In defense of probability

In Defense of Probability Peter Cheeseman SRI International 333 Ravenswood Ave., Menlo Park, California 94025 Abstract In this paper, it is argued that probability theory, when used correctly, is suffrcient for the task of reasoning under uncertainty. Since numerous authors have rejected probability as inadequate for various reasons, the bulk of the paper is aimed at refuting these claims and indicating the scources of error. In particular, the definition of probability as a measure of belief rather than a frequency ratio is advocated, since a frequency interpretation of probability drastically restricts the domain of applicability. Other sources of error include the confusion between relative and absolute probability, the distinction between probability and the uncertainty of that probability. Also, the interaction of logic and probability is discusses and it is argued that many extensions of logic, such as "default logic" are better understood in a probabilistic framework. The main claim of this paper is that the numerous schemes for representing and reasoning about uncertainty that have appeared in the AI literature are unnecessary--probability is all that is needed. 1 Introduction A glance through any major AI publication shows that an overwhelming proportion of papers are concerned with what might be described as the logical approach to inference and knowledge representation.
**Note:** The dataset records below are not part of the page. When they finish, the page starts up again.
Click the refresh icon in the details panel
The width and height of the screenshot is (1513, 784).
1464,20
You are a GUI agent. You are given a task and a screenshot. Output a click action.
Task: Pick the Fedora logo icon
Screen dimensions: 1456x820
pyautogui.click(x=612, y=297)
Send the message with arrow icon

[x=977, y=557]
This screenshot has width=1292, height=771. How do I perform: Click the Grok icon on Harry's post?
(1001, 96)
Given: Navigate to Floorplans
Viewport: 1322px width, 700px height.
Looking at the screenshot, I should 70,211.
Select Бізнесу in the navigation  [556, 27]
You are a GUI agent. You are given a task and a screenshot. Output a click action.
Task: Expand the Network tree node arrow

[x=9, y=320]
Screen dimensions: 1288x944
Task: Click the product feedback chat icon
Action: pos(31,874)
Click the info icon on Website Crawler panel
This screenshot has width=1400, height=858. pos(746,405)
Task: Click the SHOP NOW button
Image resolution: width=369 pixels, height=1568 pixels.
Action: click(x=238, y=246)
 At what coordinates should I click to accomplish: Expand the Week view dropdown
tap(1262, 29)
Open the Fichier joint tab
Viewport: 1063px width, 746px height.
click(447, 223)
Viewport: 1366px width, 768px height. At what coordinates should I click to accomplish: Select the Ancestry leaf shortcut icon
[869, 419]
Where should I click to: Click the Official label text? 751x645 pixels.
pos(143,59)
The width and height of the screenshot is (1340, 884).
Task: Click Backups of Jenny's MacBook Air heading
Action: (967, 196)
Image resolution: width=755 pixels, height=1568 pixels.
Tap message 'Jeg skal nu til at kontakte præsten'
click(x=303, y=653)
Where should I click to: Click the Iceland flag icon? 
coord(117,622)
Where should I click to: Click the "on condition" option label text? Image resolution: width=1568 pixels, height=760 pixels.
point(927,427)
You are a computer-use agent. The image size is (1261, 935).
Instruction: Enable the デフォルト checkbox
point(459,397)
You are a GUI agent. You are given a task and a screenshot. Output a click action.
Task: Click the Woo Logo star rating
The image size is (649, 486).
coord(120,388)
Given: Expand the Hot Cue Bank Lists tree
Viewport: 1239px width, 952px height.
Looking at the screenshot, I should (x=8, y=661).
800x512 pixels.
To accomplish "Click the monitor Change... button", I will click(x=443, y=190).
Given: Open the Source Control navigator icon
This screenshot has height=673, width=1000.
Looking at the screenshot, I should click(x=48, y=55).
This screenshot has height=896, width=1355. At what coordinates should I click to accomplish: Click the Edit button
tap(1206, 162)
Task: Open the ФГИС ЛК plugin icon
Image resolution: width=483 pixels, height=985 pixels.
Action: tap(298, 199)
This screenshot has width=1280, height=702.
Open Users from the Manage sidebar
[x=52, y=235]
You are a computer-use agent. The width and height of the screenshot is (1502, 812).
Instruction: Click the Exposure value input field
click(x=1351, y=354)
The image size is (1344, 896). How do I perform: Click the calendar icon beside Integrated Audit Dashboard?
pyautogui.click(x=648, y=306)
It now widely accepted that many knowledge representations can be mapped into (first order) predicate calculus, and the corresponding inference procedures can be reduced to a type of controlled logical deduction. However, examples of human reasoning (judgements) are full of such terms as "probably", "most", "usually" etc., showing that many patterns of human reasoning are not logical in form, but intrinsically probabilistic. The claim that many patterns of human reasoning are probabilistic does not mean that the underlying "logic" of such patterns cannot be axiomatized. On the contrary, a basis for such an axiomatization is given in section 3. The claim is that when such an exercise is performed, the resulting patterns of inference are different in form from those found in analogous logical deductions.